Silversun Pickups: Pikul EP
These guys are our best friends... they released their first full length a few months back, and it's awesome, BUT their EP Pikul has the song “Kissing Families” which may be the raddest song of 2006 (even though they wrote it in, like 2000 or something!).

Yo La Tengo: I’m not Afraid of You, and I Will Beat Your Ass
The best title for a record ever. The only thing that could compete is if Belle and Sebastian wrote a record and called it Put on Your Execution Face.

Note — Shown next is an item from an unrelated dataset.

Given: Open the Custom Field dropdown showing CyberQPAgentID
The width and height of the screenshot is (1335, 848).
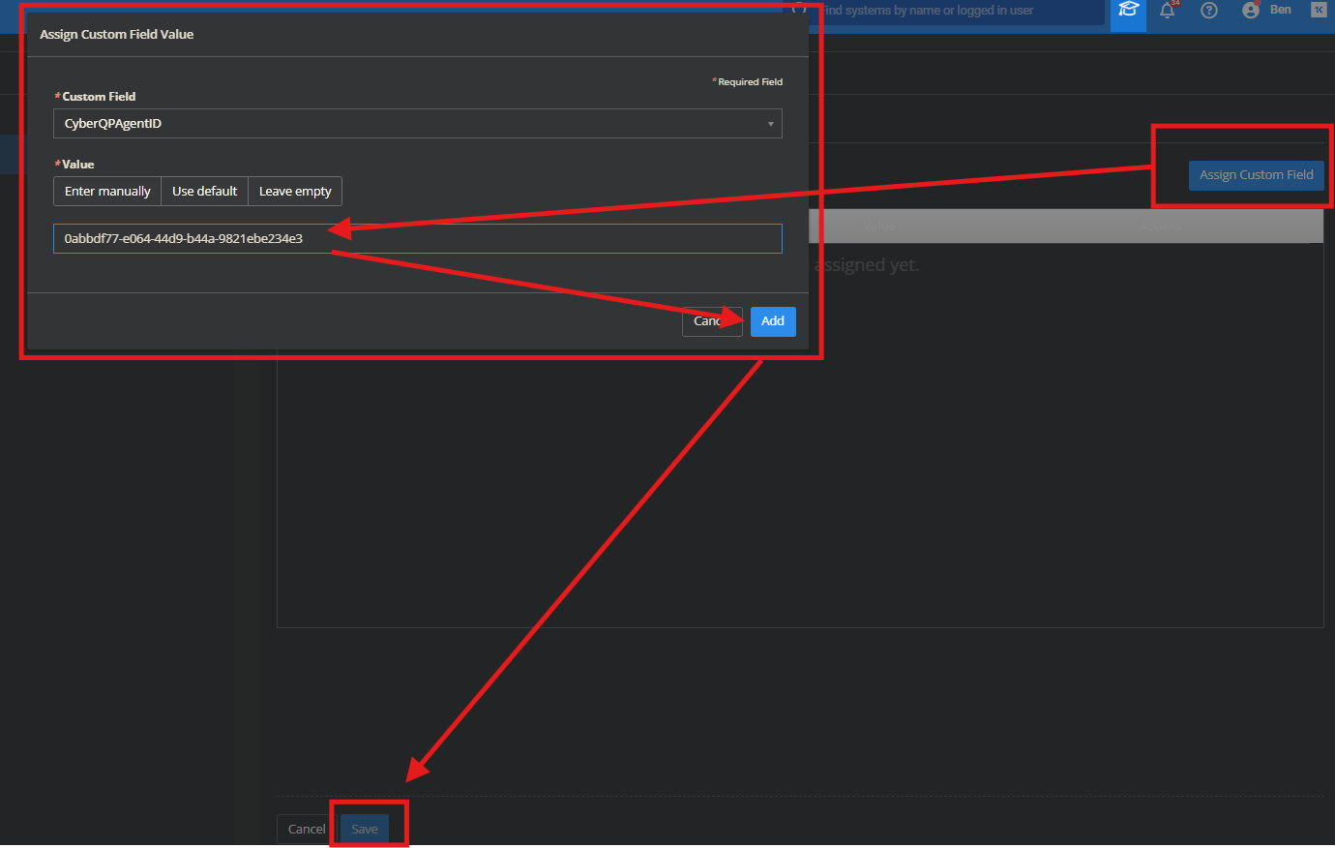Looking at the screenshot, I should click(418, 123).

Voxtrot: the first two EPs
Don’t know what they’re called... but these guys are the friendliest group of tourmates a band could ever come across. True gentlemen. And a really good live band too!

Jody Raffoul

Tom Petty: Highway Companion
I admire that he stays with who he is. It’s refreshing to hear someone stick to their guns under the pressures of the music industry to always reinvent themselves.

Beatles: Love
I know this album was controversial for a lot of reasons, and I thought at first I wouldn’t be into it. I’m a huge Beatles fan, so the idea of messing with the original stuff made me a little skeptical at first. But then I listened to it, and I realized that this kind of album is what opens the door for a new generation of Beatles fans. Some kid in the middle of America might grab it and like it enough to go back and learn more about the real thing. In my mind, anything that keeps music alive, while not changing the universal message of the Beatles – peace, love, happiness – is a good thing.

Thom Yorke: Eraser
You gotta give it to Thom Yorke; his voice is one of the most identifiable of the ‘90s and Radiohead literally paved the way to a certain style of music that is all over the airwaves. At the same time, he’s never shied away from going out on a branch and experimenting with something that is his own, like his first solo album. This album has a distinct Radiohead sound, but when you listen to it, you feel that he owns his songs this time around, which made it one of my favorites this year.